After installation, the installer checks if there is an update.exe file in the following path “C:\ProgramData\Nitrokod”. If the file does not exist or the file version is not 1.0.7.0, the third stage dropper update.exe is discarded. A scheduled task is set to start the update at each system startup.
Finally, the installer sends a post-install message to the Nitrokod domain with information about the infected machine. All details are sent as arguments in an HTTP GET request.
the delayed fall
The stage 3 dropper (update.exe) is scheduled to run at least five days after the installation time. It does this by keeping two registry keys.
- “HKLU\Software\Update\D”: stores the date of the last execution.
- “HKLU\Software\Update\S” – acts as a counter.
Every time the updater runs (at every system boot), it checks if the data from the last run is equal to the current date. If not, the counter is incremented by one. Once the counter reaches the value 4, the fourth stage dropper (chainlink1.07.exe) is extracted from another encrypted RAR file. In reality, this operation requires at least four reboots on four different days, which would often translate to at least several weeks of normal use by the user. This mechanism is also a great way to avoid Sandbox detection, which doesn’t run for several days and multiple reboots.
scheduled tasks
The fourth stage dropper is in charge of creating four different scheduling tasks. After creating those scheduled tasks, clear all system logs using the Clear-EventLog PowerShell command. Then stages 3 and 4 of the installation process are automatically removed.
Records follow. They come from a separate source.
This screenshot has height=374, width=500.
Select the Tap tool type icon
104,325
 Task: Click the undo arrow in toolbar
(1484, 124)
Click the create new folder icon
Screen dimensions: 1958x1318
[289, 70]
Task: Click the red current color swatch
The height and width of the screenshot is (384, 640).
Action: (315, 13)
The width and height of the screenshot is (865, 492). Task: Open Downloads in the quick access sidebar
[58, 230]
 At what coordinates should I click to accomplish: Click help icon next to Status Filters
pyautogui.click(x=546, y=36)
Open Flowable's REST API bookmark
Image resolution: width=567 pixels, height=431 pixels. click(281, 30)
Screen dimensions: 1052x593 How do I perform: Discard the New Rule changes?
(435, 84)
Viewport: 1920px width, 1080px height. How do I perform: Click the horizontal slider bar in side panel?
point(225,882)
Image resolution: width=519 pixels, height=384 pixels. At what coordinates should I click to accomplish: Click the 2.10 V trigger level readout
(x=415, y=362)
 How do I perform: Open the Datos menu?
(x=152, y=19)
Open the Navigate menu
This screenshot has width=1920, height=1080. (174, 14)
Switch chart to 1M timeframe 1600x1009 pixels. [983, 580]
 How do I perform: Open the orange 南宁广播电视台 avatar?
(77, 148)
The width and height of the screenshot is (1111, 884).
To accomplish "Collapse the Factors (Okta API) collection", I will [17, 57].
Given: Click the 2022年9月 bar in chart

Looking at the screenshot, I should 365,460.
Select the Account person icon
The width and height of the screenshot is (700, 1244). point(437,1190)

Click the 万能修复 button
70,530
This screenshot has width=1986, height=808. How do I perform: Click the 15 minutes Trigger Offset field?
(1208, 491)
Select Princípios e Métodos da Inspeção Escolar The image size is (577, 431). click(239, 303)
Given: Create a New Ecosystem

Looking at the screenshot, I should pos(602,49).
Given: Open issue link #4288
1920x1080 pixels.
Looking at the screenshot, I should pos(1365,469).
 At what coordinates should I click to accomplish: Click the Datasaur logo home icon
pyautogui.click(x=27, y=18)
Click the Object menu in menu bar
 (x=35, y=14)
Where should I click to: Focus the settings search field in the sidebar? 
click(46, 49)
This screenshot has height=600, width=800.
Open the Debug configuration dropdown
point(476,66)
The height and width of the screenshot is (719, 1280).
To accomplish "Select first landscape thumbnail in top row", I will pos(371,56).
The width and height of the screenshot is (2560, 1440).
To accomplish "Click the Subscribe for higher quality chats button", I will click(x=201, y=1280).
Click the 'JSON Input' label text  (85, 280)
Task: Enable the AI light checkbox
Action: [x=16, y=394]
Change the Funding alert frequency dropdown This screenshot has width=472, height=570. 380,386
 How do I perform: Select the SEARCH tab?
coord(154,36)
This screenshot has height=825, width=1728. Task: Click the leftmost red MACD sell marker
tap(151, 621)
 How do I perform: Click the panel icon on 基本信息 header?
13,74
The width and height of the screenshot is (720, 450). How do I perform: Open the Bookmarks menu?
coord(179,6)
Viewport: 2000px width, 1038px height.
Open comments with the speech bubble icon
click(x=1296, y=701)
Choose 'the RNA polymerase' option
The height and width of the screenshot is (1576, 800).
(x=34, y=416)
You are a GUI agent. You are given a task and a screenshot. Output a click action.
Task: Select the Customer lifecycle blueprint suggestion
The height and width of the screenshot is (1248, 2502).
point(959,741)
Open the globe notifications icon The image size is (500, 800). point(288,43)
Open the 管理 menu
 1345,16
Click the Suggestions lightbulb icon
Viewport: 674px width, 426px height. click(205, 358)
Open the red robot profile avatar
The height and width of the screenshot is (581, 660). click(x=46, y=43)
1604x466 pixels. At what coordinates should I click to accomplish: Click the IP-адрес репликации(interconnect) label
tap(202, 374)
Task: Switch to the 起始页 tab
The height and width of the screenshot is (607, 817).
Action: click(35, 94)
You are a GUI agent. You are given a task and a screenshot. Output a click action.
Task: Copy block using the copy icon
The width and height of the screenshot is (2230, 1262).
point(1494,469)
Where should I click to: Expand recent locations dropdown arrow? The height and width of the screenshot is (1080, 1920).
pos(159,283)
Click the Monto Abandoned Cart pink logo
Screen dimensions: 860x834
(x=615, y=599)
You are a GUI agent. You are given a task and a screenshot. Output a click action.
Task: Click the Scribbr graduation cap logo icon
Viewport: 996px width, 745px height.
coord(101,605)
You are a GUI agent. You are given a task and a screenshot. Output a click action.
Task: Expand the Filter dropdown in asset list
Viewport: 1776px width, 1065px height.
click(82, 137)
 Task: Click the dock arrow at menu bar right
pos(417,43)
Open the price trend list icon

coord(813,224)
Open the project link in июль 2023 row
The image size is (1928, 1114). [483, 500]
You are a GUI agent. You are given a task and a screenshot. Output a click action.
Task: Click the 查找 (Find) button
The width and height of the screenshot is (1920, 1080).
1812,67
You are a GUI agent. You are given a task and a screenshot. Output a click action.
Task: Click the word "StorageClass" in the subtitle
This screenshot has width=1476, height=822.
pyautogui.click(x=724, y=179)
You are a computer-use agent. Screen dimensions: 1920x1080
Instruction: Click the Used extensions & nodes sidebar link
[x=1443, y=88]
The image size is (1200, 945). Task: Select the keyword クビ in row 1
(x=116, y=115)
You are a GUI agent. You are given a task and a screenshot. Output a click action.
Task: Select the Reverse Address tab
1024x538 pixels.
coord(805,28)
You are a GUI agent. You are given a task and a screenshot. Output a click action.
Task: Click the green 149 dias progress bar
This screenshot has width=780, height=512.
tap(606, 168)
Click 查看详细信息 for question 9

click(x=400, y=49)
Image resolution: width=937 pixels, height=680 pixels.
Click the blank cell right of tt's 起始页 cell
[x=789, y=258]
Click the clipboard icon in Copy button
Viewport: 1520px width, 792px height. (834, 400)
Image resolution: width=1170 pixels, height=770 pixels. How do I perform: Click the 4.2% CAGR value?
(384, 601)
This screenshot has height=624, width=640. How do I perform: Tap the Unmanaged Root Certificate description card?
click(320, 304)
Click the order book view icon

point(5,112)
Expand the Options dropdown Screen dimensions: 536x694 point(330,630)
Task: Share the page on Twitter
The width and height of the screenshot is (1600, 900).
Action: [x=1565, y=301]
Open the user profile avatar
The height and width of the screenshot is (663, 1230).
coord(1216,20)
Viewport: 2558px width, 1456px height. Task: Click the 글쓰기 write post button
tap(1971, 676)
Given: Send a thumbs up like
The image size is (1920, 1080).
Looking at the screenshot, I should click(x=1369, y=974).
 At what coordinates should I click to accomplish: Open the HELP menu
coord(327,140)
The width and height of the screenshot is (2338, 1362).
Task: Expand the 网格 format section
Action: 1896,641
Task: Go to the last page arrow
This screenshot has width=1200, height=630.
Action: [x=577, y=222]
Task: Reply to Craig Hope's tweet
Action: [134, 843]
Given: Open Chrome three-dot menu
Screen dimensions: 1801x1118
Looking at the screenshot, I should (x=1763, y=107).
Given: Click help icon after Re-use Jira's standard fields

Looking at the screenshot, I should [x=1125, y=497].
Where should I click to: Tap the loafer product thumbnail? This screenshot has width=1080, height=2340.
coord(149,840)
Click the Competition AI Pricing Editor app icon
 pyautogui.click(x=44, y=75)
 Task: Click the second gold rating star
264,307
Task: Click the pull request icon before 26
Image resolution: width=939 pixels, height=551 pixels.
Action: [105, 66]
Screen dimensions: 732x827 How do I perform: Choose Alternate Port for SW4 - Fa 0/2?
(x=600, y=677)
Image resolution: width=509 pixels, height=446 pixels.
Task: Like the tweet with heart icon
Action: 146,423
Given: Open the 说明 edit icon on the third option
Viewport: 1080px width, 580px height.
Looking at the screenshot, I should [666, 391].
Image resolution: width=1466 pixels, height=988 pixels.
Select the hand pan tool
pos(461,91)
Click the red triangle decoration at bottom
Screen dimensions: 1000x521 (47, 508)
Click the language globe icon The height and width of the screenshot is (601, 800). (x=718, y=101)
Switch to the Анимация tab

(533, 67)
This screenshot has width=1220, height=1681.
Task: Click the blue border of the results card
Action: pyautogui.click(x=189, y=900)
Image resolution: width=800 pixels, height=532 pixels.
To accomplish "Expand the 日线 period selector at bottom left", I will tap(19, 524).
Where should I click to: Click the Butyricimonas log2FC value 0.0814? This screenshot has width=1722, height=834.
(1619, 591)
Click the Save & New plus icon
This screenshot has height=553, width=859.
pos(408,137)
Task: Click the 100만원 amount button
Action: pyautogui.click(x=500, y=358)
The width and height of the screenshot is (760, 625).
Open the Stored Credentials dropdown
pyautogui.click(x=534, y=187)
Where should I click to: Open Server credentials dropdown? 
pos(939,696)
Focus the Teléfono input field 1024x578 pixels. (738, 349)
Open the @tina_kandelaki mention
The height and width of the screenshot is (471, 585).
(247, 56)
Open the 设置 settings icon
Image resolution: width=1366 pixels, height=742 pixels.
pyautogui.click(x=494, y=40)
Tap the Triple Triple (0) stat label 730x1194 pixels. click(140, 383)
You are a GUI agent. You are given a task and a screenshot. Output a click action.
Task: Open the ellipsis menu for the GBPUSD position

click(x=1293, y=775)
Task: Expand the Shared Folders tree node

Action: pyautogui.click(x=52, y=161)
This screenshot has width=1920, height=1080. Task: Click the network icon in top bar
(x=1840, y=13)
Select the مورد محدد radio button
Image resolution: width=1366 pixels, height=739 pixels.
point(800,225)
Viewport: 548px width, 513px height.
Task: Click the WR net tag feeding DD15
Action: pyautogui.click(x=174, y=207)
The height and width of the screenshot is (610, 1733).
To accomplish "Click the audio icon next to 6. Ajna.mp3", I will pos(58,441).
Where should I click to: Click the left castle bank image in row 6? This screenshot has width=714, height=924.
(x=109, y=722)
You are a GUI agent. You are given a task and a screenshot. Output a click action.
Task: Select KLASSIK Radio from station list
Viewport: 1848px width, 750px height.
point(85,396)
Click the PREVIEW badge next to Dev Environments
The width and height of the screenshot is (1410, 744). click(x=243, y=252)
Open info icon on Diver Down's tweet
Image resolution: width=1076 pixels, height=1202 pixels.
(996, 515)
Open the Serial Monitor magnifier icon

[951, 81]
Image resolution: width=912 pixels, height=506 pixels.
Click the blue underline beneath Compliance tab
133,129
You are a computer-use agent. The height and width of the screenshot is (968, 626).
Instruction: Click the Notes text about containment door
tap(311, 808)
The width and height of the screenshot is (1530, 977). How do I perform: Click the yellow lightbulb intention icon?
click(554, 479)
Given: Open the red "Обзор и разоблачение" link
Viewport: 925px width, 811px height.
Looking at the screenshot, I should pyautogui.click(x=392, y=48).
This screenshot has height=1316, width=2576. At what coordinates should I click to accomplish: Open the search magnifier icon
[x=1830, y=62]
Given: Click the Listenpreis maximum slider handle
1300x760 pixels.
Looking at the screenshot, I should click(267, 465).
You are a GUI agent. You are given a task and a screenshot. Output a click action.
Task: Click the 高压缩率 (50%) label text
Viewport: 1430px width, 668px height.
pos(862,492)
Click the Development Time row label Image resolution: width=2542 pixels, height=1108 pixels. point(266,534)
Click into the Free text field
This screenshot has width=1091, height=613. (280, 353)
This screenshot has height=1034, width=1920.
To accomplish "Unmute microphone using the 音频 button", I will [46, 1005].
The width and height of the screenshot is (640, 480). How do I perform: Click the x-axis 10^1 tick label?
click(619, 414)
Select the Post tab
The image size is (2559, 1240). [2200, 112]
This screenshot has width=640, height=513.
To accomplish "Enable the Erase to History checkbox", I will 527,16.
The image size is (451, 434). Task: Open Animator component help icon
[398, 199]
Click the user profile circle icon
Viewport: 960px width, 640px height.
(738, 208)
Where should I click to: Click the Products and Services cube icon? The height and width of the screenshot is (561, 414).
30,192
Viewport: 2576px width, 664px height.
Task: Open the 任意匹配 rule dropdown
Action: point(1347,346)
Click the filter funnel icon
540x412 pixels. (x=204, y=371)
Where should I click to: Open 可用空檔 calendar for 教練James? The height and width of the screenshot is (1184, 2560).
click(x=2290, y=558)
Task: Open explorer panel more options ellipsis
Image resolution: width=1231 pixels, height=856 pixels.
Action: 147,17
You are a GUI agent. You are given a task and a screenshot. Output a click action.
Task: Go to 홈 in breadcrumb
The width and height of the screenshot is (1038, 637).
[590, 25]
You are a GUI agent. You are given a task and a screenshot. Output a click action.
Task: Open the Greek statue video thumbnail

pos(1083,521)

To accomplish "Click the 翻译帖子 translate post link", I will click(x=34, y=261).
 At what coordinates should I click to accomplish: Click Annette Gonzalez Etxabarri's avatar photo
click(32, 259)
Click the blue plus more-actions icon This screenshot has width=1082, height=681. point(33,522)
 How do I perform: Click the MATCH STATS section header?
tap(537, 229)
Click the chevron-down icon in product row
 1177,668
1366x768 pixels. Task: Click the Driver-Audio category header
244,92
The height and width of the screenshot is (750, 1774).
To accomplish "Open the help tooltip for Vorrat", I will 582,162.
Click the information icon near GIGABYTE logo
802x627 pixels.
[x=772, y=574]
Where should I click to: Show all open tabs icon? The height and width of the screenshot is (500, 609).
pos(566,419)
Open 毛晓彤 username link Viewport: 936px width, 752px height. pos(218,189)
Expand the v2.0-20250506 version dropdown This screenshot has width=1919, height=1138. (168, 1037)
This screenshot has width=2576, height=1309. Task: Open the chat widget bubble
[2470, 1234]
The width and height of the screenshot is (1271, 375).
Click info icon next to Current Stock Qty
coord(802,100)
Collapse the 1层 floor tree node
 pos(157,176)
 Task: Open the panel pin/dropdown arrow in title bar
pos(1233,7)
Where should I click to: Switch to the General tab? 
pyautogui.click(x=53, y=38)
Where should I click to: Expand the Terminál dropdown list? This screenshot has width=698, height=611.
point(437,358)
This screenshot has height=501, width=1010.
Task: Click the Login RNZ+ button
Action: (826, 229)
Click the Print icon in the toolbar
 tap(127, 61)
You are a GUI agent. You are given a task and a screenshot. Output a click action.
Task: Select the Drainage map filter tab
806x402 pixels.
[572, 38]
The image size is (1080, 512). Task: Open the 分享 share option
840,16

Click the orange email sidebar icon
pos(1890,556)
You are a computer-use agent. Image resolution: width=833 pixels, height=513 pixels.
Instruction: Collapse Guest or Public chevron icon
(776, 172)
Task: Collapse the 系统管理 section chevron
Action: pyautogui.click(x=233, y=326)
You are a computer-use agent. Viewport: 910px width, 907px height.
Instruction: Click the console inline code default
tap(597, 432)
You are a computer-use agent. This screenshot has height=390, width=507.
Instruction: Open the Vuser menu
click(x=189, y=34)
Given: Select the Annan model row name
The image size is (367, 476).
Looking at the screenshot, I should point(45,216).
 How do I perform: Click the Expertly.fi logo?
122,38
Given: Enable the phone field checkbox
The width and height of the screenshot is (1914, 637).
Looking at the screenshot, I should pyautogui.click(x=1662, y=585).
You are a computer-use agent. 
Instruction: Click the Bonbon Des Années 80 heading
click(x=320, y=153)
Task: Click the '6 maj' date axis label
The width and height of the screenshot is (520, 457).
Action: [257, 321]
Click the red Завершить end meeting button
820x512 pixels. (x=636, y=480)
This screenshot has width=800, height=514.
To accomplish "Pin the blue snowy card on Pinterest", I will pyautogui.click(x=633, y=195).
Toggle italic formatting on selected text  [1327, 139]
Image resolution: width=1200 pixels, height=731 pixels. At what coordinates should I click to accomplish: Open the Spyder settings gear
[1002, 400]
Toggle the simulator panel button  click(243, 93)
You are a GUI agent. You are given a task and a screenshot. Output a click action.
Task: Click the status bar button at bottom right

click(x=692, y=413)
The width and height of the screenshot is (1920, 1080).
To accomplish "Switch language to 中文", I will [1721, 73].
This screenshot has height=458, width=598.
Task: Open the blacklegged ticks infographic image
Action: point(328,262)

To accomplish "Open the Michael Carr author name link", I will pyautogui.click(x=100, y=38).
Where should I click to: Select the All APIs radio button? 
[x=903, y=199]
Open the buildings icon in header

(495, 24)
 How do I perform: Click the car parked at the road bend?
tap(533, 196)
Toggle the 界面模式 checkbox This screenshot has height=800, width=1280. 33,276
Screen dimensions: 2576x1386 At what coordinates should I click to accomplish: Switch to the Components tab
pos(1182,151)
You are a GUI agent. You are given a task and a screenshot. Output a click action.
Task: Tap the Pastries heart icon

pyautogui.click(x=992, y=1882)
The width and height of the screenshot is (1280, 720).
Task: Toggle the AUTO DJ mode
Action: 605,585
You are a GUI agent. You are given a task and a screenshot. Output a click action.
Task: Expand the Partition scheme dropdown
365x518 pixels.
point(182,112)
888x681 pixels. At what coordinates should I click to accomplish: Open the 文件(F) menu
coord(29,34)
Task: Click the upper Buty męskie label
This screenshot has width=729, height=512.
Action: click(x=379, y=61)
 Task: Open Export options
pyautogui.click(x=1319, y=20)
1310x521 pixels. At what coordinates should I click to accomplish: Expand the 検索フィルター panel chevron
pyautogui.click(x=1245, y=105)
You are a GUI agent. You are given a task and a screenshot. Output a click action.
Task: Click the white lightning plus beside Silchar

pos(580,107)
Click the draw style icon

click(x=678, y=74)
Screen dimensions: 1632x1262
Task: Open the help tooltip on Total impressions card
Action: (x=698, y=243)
All related files and evidence quickly follow, and are deleted in the digital air. The infection then waits 15 days before reactivating itself by running the Windows utility “schtasks.exe”. That’s a significant distance between the initial incursion point and the start of any serious malware activity, making it especially difficult to track.
After 15 days, an encrypted RAR file is downloaded from intelserviceupdate[.]com through the first scheduled task. The next day, the archive is decompressed by the second scheduled task and the stage 5 archive is extracted. A day later, the third task executes the stage 5 archive.
testing the ground
The stage 5 file checks if certain programs are installed on the infected machine. It first checks a list of known virtual machine processes, then a list of primarily security products. If one of the programs is found, the program exits.
Next, a firewall rule is added to allow incoming network connections for a program to be removed in the next stage, named “nniawsoykfo.exe”.
Once that is accomplished, Windows Defender activity is excluded for the “nniawsoykfo.exe” file and for a “powermanager.exe” file, which is removed shortly after, its path is smoothed out for seamless ease.
The program then drops the latest dropper, “nniawsoykfo1.8.exe” from an encrypted RAR file, and executes it.
The malware drop
That last dropper delivers three files, the malware, the miner, and a sys file that helps them work.
The next day, the malware runs via a scheduled task and can start long-distance crypto mining.
The point of all this lag in the drop and smooth rise of the infection is to act less like a bank robber and more like a spy: sitting quietly mining resources for an indefinite period, instead of getting a lot of, for example, data at a time. , and set off all the alarms in the place. It was only detected by Check Point using the Infinity XDR (Extended Detection and Response) platform. That platform has techniques to counter attack evasion strategies and allow their activities to be observed and nullified.
XDR and similar detection platforms have multiple behavioral detection elements built in, precisely so that they can combat the new generation of stealthy threats that will not be used for ransomware, but may collect data or be used as secret cryptominers, for an indefinite period.